== DIRECTIVE ==
Can you render these rows as a JSON list of strings, one string per line, with blank lines skipped and the pictures left out?

== MATERIAL FOR THE TASK ==
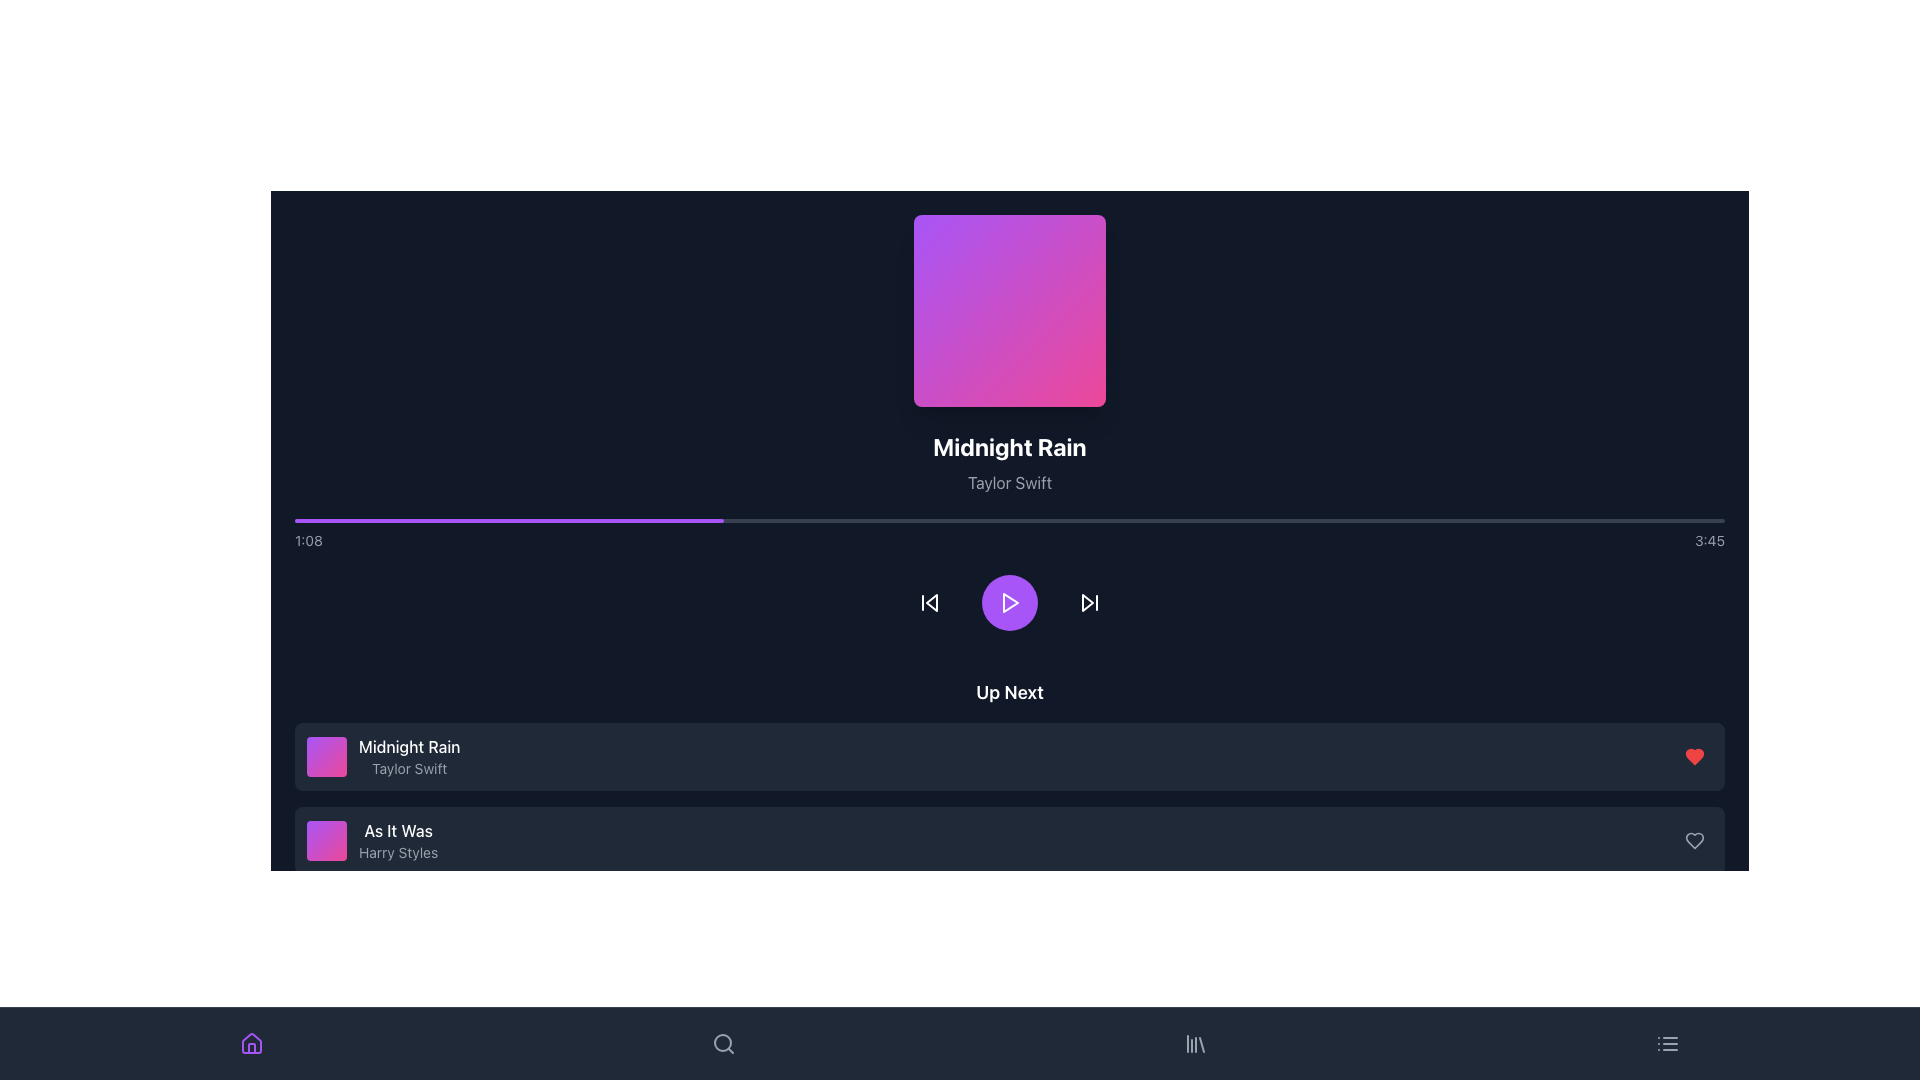  What do you see at coordinates (1009, 601) in the screenshot?
I see `the circular button with a purple background and a white play icon` at bounding box center [1009, 601].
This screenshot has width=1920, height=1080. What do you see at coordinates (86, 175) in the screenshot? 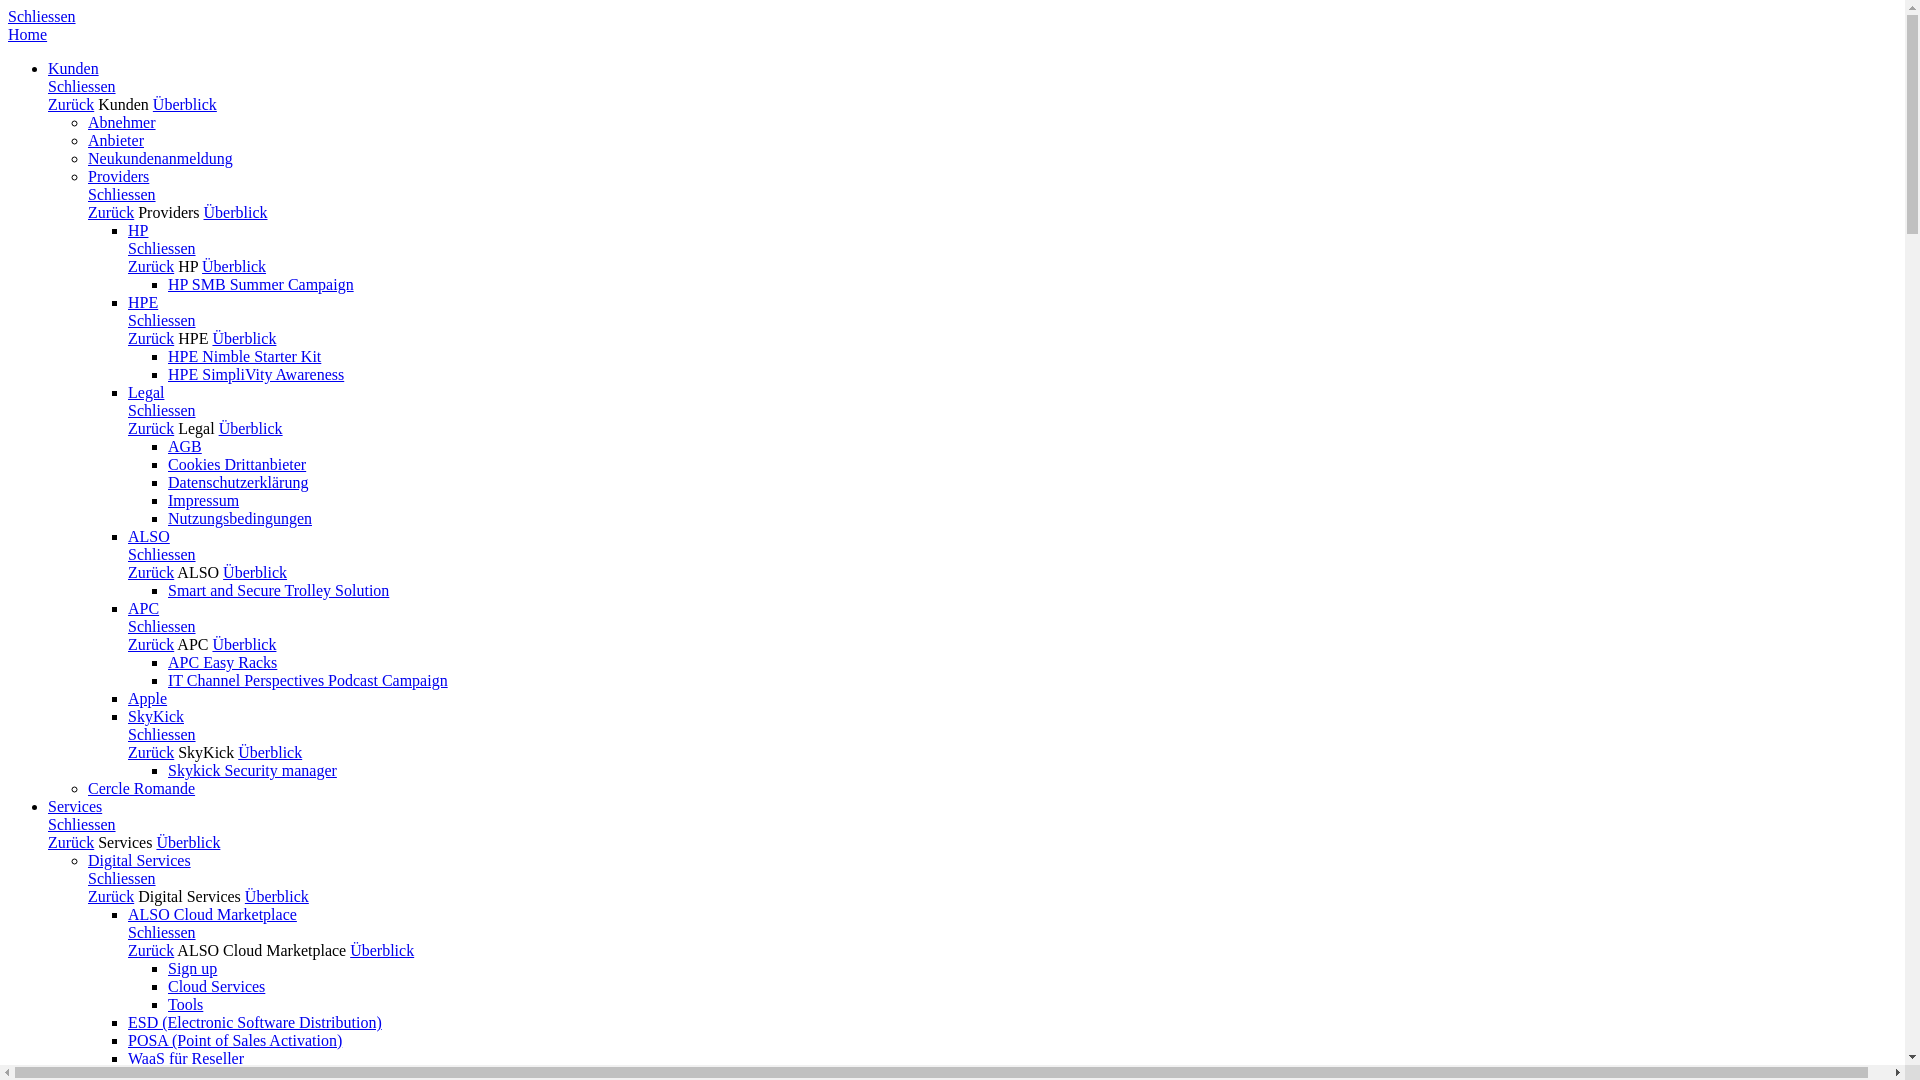
I see `'Providers'` at bounding box center [86, 175].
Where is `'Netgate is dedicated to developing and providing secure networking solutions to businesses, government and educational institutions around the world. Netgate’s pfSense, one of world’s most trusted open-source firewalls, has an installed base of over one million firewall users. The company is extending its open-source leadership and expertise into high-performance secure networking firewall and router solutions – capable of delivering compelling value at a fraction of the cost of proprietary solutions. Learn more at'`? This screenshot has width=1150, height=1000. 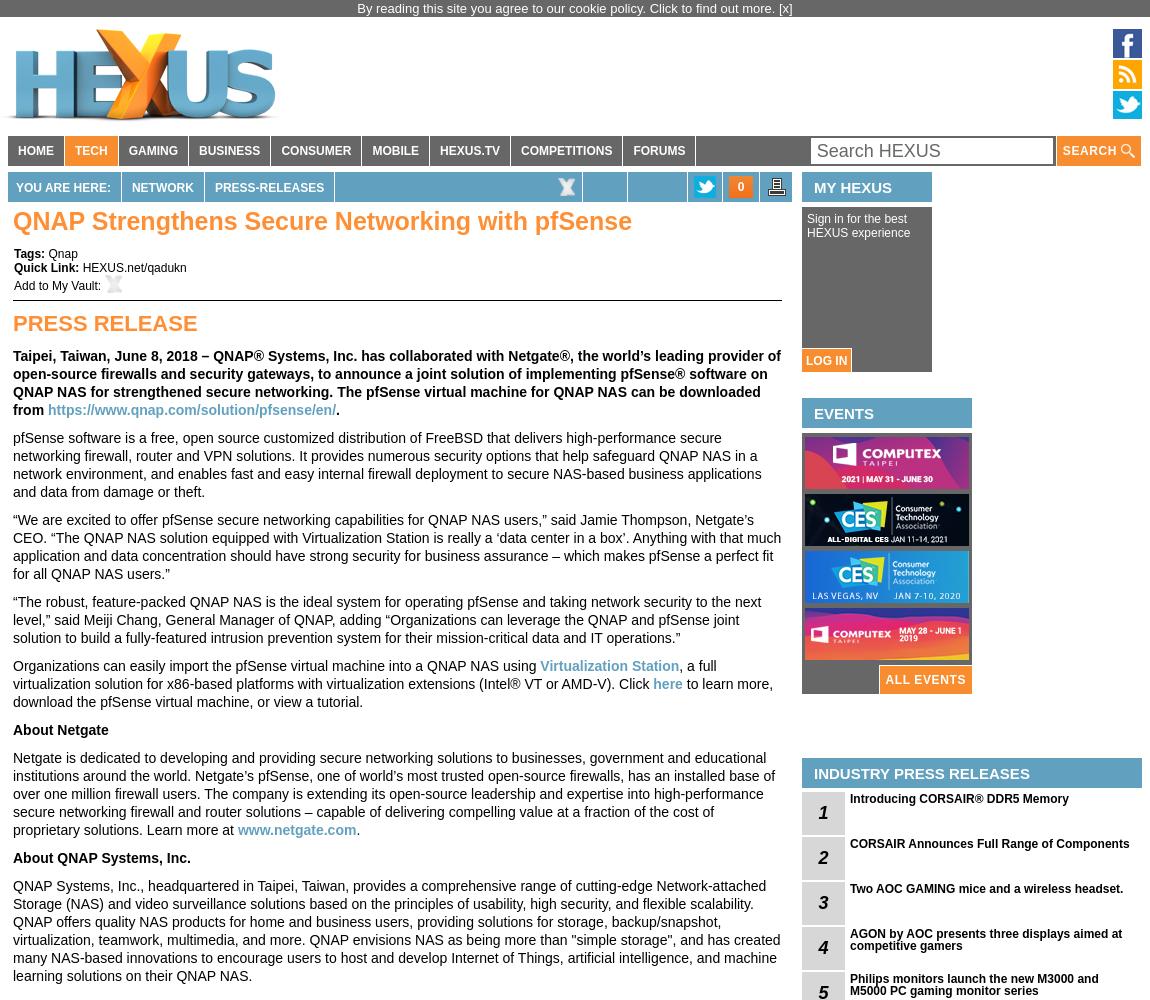
'Netgate is dedicated to developing and providing secure networking solutions to businesses, government and educational institutions around the world. Netgate’s pfSense, one of world’s most trusted open-source firewalls, has an installed base of over one million firewall users. The company is extending its open-source leadership and expertise into high-performance secure networking firewall and router solutions – capable of delivering compelling value at a fraction of the cost of proprietary solutions. Learn more at' is located at coordinates (393, 794).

== THE RESPONSE ==
[
  "  What do you see at coordinates (1009, 601) in the screenshot?",
  "I see `the circular button with a purple background and a white play icon` at bounding box center [1009, 601].",
  "This screenshot has width=1920, height=1080. What do you see at coordinates (86, 175) in the screenshot? ",
  "I see `'Providers'` at bounding box center [86, 175].",
  "Where is `'Netgate is dedicated to developing and providing secure networking solutions to businesses, government and educational institutions around the world. Netgate’s pfSense, one of world’s most trusted open-source firewalls, has an installed base of over one million firewall users. The company is extending its open-source leadership and expertise into high-performance secure networking firewall and router solutions – capable of delivering compelling value at a fraction of the cost of proprietary solutions. Learn more at'`? This screenshot has width=1150, height=1000. ",
  "'Netgate is dedicated to developing and providing secure networking solutions to businesses, government and educational institutions around the world. Netgate’s pfSense, one of world’s most trusted open-source firewalls, has an installed base of over one million firewall users. The company is extending its open-source leadership and expertise into high-performance secure networking firewall and router solutions – capable of delivering compelling value at a fraction of the cost of proprietary solutions. Learn more at' is located at coordinates (393, 794)."
]